■ Stated task
In the article below on the Indus water treaty, who is the Indian foreign ministry spokesman quoted?

■ Text shown
--- Start ---

India signals rethink on Indus river water treaty with Pakistan

India signals that it could revisit 1960 Indus water treaty with Pakistan against the backdrop of Islamabad ignoring New Delhi’s concerns over continued support to terrorism

Pakistan’s Prime Minister Nawaz Sharif. Photo: Reuters
Pakistan’s Prime Minister Nawaz Sharif. Photo: Reuters

New Delhi: India on Thursday signalled that it could revisit a 1960 treaty on sharing of the waters of the river Indus, a lifeline for Pakistan’s economy, against the backdrop of Islamabad ignoring Indian concerns over its continued support to terrorism.

“Eventually, any cooperative arrangement requires goodwill and mutual trust on both sides,” Indian foreign ministry spokesman Vikas Swarup told reporters in New Delhi when asked if India could do a rethink on the implementation of the pact.

--- End ---

■ Dataset excerpt
--- Start ---

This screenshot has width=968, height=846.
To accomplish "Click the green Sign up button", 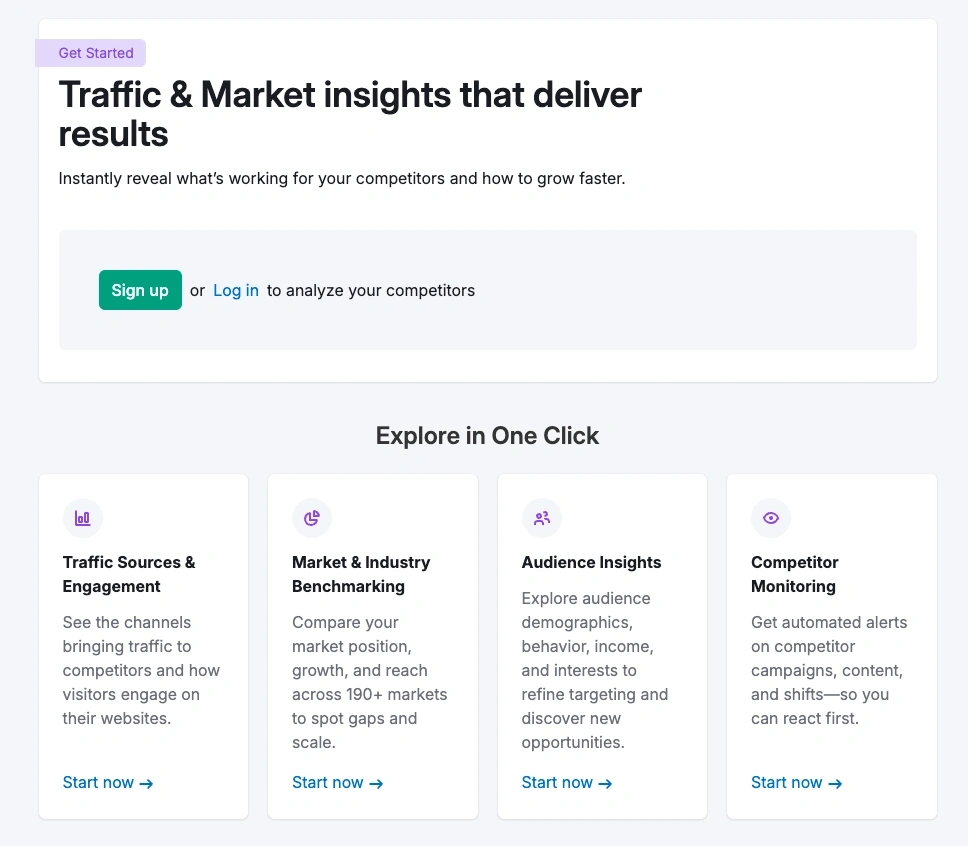I will (140, 290).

--- End ---

■ Result
Vikas Swarup